A tough crackdown has been applied in Tibet and Xinjiang against anyone attempting to get out accounts, particularly footage, showing violence by security forces. Scores of Tibetans and Uyghurs have been detained, some of them given life sentences, for sending information abroad or trying to provide news differing from the party line. The local press, especially the Tibet Daily puts out virulent propaganda to the effect that China is engaged in a "life and death class struggle" against the "clique of the Dalai Lama and hostile western forces".

Despite strict laws and the self-censorship imposed on companies in the sector, the Internet is a freer space than the press. Bloggers and Internet users in general post news that is not printed by the media and help to shape public opinion.
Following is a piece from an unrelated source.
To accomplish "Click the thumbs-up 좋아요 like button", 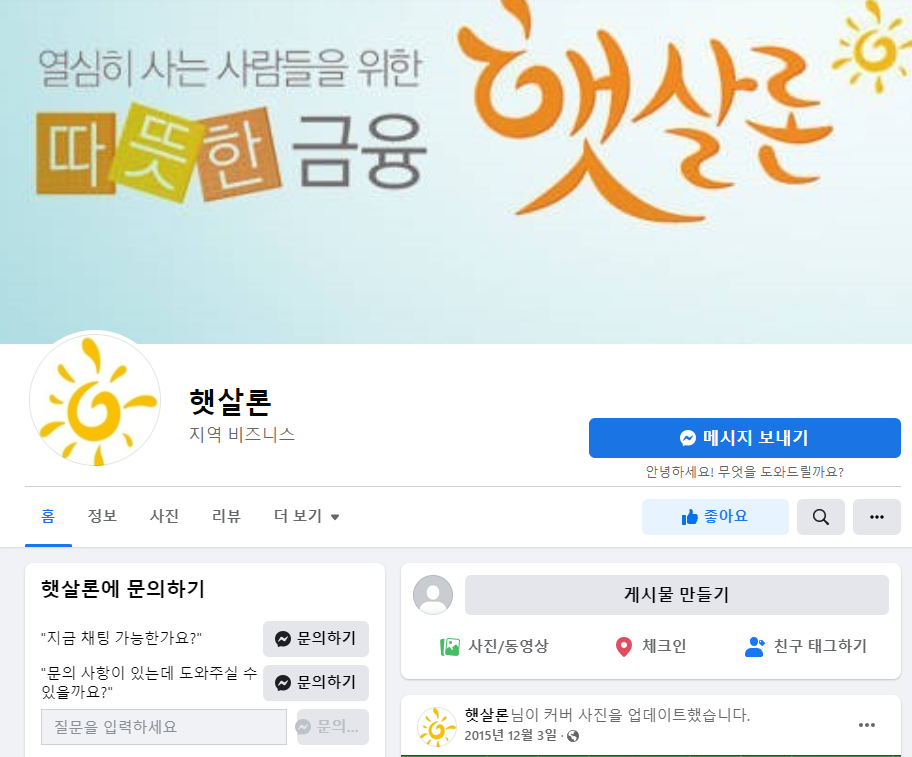I will coord(715,516).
On occasion the official media becomes the target of such derision for failing to report on major events, including the fire at the CCTV complex at the start of 2009, that they are forced to raise some sensitive issues.

The foreign press is supposed to enjoy freedom of movement and interview rights – one of the very few achievements of the Olympic period – but as soon as foreign correspondents begin to take an interest in delicate matters like Tibet, dissidents or the Aids epidemic, they find themselves obstructed and even the target of violence. The Foreign Correspondents' Club of China (FCCC) recorded 178 cases of interference with foreign media during 2008, 63 of which were during the holding of the Olympics.

The authorities threatened several foreign correspondents with non-renewal of their press visas at the end of 2009. In tandem with this, the nationalist daily Global Times led a press campaign against foreign media, particularly German and French, accusing them of hostility towards China.

The authorities seek to limit damaging foreign press coverage by leaning on the correspondents' Chinese assistants, forcing them to register with a semi-official body or by intimidating their sources of information. Several Chinese people have been jailed simply for replying to questions from foreign media.